3 Challenges to Industry Benchmarking
It was an honor to be invited by the Capital Factory to meet with CISA’s Infrastructure Security team and address how to scale cybersecurity programs. I enjoyed giving a brief presentation on SecurityGate.io’s mission and how we are serving the critical infrastructure community.
One of the questions I received was about industry benchmarking and if we see a demand for it within our market space. It made me realize there are a couple limitations, and I wanted to put them out there and facilitate a discussion around them.

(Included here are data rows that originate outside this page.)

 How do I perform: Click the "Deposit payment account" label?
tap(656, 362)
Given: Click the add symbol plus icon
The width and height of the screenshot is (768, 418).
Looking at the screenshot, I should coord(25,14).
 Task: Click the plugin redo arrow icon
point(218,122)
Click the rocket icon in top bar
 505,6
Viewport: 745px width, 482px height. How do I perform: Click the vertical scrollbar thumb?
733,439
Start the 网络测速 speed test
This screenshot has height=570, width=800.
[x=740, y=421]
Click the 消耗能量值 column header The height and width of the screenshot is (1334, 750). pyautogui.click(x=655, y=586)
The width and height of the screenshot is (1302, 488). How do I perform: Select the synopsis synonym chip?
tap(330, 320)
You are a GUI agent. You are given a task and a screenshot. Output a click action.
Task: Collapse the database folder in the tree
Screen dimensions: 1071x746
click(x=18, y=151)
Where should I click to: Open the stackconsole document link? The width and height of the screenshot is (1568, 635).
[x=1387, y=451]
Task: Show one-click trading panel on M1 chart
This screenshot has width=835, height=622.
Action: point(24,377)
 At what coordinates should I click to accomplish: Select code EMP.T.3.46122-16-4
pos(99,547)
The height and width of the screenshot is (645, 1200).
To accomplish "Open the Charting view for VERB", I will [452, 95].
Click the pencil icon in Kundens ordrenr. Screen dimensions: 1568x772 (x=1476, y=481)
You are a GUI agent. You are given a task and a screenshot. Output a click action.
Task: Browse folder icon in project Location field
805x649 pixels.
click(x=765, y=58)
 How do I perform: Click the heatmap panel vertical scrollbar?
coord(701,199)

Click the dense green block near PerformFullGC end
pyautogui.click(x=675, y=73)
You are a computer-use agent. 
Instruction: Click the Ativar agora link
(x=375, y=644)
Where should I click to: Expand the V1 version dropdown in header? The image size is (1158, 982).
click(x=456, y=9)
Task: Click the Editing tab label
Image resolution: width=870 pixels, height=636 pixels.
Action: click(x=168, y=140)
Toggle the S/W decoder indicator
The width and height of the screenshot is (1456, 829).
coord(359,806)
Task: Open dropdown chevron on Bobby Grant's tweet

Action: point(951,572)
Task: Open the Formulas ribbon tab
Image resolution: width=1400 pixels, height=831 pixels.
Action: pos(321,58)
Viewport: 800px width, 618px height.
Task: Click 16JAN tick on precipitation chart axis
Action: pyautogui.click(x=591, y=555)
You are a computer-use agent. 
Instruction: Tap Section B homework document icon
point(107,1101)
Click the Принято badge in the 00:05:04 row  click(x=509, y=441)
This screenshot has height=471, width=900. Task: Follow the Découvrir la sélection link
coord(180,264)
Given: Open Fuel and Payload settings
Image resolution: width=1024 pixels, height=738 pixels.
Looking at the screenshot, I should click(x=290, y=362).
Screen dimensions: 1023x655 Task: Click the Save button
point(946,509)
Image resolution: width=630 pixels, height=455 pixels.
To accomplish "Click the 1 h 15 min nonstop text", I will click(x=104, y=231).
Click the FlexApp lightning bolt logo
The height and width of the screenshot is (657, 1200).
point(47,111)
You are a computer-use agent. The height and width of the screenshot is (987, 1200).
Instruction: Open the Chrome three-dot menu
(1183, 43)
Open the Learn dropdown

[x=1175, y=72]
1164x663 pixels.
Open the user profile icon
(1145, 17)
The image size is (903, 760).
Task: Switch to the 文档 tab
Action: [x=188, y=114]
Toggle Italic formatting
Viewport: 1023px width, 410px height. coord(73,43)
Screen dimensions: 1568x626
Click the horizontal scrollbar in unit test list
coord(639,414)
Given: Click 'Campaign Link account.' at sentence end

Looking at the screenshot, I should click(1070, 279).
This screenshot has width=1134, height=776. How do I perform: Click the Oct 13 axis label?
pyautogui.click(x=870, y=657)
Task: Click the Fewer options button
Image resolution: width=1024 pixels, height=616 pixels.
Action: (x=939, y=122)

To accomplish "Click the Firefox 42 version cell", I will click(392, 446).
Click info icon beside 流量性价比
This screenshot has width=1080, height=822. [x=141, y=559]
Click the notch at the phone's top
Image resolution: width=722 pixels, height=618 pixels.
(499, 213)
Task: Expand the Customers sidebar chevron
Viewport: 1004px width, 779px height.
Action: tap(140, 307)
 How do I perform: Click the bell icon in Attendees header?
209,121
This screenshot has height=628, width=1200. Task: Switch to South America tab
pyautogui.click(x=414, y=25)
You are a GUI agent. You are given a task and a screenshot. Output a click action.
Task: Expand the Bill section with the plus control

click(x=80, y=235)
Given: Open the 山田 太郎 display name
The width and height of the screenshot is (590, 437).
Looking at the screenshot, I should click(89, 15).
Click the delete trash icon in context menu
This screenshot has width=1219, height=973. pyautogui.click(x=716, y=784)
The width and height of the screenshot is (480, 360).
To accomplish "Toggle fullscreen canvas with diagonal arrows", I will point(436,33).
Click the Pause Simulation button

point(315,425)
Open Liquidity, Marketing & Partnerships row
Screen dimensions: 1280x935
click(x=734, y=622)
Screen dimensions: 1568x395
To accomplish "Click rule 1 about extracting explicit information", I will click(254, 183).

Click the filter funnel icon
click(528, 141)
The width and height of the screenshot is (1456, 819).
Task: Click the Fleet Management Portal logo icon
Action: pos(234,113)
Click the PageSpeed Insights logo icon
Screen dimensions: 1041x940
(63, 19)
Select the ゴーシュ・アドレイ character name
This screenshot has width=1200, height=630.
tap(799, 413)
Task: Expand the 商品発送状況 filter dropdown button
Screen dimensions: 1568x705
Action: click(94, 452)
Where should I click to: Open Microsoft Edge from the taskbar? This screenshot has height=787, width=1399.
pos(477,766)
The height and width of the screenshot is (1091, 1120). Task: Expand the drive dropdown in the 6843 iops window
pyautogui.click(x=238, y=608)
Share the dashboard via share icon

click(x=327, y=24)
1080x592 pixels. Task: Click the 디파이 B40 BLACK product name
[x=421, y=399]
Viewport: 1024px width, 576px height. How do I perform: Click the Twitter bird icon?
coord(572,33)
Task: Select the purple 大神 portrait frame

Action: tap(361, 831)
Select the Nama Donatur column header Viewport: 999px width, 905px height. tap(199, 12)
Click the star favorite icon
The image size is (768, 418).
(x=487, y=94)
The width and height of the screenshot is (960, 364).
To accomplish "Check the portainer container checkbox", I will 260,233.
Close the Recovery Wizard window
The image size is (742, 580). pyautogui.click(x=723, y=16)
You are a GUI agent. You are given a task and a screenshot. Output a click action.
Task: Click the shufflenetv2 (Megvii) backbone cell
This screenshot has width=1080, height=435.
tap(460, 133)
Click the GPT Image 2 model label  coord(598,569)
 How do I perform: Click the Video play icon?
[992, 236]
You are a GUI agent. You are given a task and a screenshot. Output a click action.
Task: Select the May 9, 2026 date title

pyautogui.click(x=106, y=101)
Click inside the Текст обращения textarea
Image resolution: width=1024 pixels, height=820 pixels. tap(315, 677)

1. How do we measure people and process?
When conducting an assessment, it is generally easy to answer technical control questions. I find it more challenging to get honest and validated feedback on the people and process side, but identifying and remediating gaps in these areas is very powerful towards increasing cyber security. Because of that, I think that sort of benchmarking can be a challenge based on the nebulous nature of many assessment framework questionnaires.
2. Who wants the benchmark?
In some sectors like utilities, a standard such as NERC CIP is generally managed by a governance or compliance group – not so much the security folks. A focus on compliance versus security limits a lot of requests for benchmarking because in a compliance-oriented scoring system, you’re comparing yourself to the hundred percent. Benchmarking on cybersecurity maturity is challenging sector to sector based on the various personas involved in compliance or security.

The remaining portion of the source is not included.